Related videos:
During his speech at the XI Plenary of the Communist Party, Miguel Díaz-Canel emphasized that “correcting distortions and reinvigorating the economy is not just a slogan, it is a concrete battle for the stability of everyday life.”
He acknowledged a drop in the Gross Domestic Product exceeding 4%, rampant inflation, and a crisis-stricken energy system. However, his solution was the same as always: more control, more centralization, and more rhetoric about the “socialist state enterprise” as the engine of development.
The leader described a country that is functioning on the brink of collapse, but without questioning the model that produced it. According to his speech, the solution lies in combining “economic rigor with social justice,” something that, as he stated, “can only be guaranteed by the socialist Revolution.”
The proposal seems like a joke that, when faced with reality, reveals itself to be in very poor taste: the so-called "socialist revolution" that is presented as a guarantor of justice is the same one that has created the highest inequality in the recent history of the country.
The Cuban paradox is evident. The regime proclaims a defense of equity while consolidating a two-speed system: those who have access to foreign currency —through tourism, remittances, or the informal market— and those who survive on a salary in devalued pesos.
The former can buy food in MLC or acquire basic products; the latter depend on rationing and the black market. The discourse on social justice sounds hollow in an economy that has institutionalized exclusion.
Díaz-Canel spoke about "making a leap in the management of state-owned enterprises" and "enhancing efficiency," but he avoided mentioning the factors that hinder that leap: the lack of autonomy, political interference, and administrative corruption.
The Cuban state-owned enterprise does not respond to market logic or that of public good, but to that of ideological control. Executives are appointed based on political loyalty, not management merits; goals are set from above and adjusted according to political convenience; losses are socialized, but profits are distributed opaquely.
In theory, the designated ruler advocates for a "controlled autonomy" for MIPYMES and non-agricultural cooperatives. In practice, these entities survive under a system of permits, licenses, and restrictions that limit any real growth.
The State fears that a successful private sector will undermine the Party's economic monopoly, which is why it regulates its expansion based on political rather than economic criteria. Thus, each attempt at reform becomes an act of institutional self-censorship.

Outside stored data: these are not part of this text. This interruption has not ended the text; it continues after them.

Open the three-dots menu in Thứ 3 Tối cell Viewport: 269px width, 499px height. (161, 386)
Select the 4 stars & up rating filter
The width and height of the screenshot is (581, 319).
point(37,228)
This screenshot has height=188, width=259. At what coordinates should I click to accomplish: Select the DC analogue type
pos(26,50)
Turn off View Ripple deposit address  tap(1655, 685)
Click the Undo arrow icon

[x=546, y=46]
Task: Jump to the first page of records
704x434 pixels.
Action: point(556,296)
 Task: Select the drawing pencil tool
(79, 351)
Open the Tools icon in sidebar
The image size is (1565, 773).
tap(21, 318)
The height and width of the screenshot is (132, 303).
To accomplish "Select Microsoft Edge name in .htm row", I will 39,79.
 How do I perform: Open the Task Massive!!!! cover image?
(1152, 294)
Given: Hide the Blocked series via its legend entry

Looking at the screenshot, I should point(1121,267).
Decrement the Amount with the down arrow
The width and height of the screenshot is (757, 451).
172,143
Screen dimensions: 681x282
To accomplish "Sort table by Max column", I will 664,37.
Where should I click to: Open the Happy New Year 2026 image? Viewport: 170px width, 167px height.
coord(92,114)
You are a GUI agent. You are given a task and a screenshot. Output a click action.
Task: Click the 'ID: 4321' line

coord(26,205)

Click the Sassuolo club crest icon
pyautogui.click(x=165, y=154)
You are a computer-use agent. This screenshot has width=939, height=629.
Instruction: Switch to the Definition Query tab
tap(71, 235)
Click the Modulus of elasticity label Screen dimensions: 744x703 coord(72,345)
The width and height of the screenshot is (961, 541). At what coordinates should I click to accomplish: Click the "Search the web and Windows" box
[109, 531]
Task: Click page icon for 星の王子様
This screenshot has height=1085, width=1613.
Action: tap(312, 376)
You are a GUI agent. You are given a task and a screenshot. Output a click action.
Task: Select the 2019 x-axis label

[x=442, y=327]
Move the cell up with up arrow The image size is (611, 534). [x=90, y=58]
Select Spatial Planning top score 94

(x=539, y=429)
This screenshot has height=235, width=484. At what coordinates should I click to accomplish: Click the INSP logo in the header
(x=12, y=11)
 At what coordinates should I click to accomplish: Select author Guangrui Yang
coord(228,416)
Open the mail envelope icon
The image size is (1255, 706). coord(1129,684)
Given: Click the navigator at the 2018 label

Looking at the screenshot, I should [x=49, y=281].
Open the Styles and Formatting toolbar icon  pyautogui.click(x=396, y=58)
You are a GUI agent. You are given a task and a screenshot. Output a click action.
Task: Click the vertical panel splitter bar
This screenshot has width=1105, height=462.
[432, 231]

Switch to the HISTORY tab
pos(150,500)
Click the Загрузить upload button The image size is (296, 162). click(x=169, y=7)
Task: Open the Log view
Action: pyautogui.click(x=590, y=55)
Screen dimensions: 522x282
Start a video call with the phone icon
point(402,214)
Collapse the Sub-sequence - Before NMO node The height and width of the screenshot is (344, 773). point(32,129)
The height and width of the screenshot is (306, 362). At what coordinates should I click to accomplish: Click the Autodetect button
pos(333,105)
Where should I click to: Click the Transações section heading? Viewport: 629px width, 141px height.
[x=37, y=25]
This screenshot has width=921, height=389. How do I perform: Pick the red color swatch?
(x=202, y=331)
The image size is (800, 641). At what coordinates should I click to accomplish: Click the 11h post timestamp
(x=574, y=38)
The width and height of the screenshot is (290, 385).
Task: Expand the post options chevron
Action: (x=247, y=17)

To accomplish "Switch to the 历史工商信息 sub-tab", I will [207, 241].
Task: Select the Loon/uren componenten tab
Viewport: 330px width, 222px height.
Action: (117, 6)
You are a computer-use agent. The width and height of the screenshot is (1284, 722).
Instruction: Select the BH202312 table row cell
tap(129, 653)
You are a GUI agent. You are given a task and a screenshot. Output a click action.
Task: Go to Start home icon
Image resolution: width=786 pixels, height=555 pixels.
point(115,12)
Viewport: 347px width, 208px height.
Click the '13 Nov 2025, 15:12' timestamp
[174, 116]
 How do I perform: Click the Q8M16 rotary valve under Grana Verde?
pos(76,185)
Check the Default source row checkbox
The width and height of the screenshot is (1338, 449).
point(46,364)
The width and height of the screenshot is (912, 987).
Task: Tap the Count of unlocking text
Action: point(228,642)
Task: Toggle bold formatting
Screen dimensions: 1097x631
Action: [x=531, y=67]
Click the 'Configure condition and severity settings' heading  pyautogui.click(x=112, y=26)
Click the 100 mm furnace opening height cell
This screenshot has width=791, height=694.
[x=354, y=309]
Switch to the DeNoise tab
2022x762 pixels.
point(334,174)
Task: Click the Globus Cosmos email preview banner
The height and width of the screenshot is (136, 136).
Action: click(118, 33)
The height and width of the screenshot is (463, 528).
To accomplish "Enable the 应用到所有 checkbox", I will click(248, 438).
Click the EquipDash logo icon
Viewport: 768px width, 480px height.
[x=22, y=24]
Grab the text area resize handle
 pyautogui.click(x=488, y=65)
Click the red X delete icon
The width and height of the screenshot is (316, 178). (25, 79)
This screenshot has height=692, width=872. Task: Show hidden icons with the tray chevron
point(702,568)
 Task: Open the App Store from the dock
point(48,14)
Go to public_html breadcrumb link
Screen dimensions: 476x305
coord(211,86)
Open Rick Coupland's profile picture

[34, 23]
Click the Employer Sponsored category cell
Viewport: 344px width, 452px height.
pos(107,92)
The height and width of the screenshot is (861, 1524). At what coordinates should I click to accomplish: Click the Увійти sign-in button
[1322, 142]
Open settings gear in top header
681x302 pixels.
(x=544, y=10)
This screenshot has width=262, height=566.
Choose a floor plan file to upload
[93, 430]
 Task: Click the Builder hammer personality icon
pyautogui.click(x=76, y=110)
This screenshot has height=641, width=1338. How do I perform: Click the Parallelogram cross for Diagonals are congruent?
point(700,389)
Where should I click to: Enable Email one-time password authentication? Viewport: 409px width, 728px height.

The insistence on maintaining the prominence of the state enterprise also has an ideological dimension. Admitting that the State is inefficient would equate to acknowledging the failure of the revolutionary narrative, according to which Cuban socialism is morally superior to capitalism.
Therefore, instead of accepting the collapse of the centralized model, the regime's discourse chooses a leap forward: promising changes without changing anything.
Even when Dr. Díaz-Canel speaks of "innovation," the economic environment continues to be characterized by scarcity, bureaucracy, and distrust towards private initiative. Entrepreneurs are tolerated as long as they don't grow too much, farmers remain without resources, and exports are hindered by a lack of incentives and state mediation. In this context, discussing efficiency is little more than rhetorical.
The Cuban regime is facing a structural crisis that cannot be resolved with slogans or "correction plans." What the country's economy needs is not a technical adjustment, but a political liberation. Without effective private property, without real competition, without institutional transparency, and without the rule of law, efficiency is impossible.
Díaz-Canel called to "organize the accounts, tackle inflation, and protect the most vulnerable." However, these tasks cannot be carried out from a model that denies autonomy and punishes productivity. What the leader of "continuity" refers to as the "battle for stability" is, in fact, a war against the evidence: the Cuban socialism, as it is conceived, does not work.
What Díaz-Canel said was, in summary, that the so-called "revolution" will resolve the crisis. What Cubans heard, however, is that they will remain in despair.
Because, as long as power continues to confuse control with stability, the economy will keep plummeting, and Cubans, seeking creative ways to resist against a despotic power, with the increasingly clear goal of paving the way for genuine change that empowers them.